Hong Kong fecha o círculo da regulamentação de criptomoedas: o novo quadro para dealers e custodiante

Por quase um ano, o ecossistema cripto de Hong Kong operou numa situação irregular. Enquanto as plataformas de trading ao retalho funcionavam sob supervisão, os custodistas de ativos e os dealers de operações institucionais continuavam a atuar num vazio regulatório. Esta situação mudou na véspera do Natal de 2025, quando o Financial Services and the Treasury Bureau (FSTB) e a SFC concluíram as consultas sobre um sistema de licenças completamente novo.

O fim da era não regulamentada para operadores de crypto

Hong Kong finalmente completou o seu quadro regulatório, introduzindo requisitos específicos para os dealers e custodistas de ativos virtuais. Este passo representa a concretização de uma estratégia bem planeada: “mesmo negócio, mesmos riscos, mesmas regras” deixou de ser apenas um lema, tornando-se uma realidade operacional.

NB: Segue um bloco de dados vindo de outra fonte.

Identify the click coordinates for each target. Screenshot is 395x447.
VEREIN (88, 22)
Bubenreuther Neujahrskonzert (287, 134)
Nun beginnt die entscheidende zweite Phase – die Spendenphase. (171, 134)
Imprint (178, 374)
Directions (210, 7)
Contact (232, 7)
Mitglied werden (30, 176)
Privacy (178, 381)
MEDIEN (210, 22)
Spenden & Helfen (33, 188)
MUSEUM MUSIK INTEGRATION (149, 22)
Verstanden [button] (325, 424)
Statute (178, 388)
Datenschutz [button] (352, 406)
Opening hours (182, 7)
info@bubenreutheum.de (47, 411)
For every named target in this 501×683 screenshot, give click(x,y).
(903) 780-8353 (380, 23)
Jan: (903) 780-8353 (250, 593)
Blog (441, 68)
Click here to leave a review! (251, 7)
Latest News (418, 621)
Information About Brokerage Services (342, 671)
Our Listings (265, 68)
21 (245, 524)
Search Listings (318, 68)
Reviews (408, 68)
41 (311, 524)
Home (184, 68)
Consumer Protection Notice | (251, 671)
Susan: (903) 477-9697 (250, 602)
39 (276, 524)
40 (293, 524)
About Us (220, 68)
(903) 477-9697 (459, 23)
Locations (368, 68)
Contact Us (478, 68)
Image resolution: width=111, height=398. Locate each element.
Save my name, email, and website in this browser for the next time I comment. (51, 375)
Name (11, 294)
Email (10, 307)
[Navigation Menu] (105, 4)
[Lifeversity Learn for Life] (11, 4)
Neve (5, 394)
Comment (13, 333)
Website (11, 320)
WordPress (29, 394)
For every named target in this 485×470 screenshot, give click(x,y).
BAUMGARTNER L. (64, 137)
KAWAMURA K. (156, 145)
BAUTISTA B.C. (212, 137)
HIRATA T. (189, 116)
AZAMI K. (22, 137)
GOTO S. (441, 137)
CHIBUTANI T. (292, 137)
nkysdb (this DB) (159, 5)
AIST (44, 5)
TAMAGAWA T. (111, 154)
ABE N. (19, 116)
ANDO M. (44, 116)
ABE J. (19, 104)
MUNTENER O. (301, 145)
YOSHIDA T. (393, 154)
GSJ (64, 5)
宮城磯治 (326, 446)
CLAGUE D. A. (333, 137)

As novas licenças seguem a estrutura dos títulos de Tipo 1, o que significa que os dealers de crypto estarão sujeitos aos mesmos padrões rigorosos da finança tradicional. Para os custodistas, os requisitos são ainda mais exigentes: devem demonstrar que podem gerir com segurança as chaves privadas, elemento fundamental na proteção dos fundos dos investidores. Esta transformação não é uma simples adição normativa, mas o culminar do roadmap ASPIRe da SFC, que transforma o mercado crypto de Hong Kong num ecossistema construído com base na transparência e na confiança institucional.

Um quadro construído sobre a confiança institucional

A metodologia de Hong Kong difere de muitas jurisdições: em vez de impor regras finais sem consulta, a SFC incentiva as empresas a envolverem-se em “discussões pré-aplicação” com os reguladores. Esta abordagem não só prepara melhor os candidatos iniciais, como também reduz surpresas e acelera o ajustamento do mercado.

Ao mesmo tempo, outras regulamentações estão em desenvolvimento. A próxima fase incluirá consultores e gestores de ativos virtuais, estendendo os mesmos padrões elevados a todos os participantes do mercado. Isto mantém o ambiente cripto de Hong Kong interligado, equilibrado e transparente em todas as suas componentes.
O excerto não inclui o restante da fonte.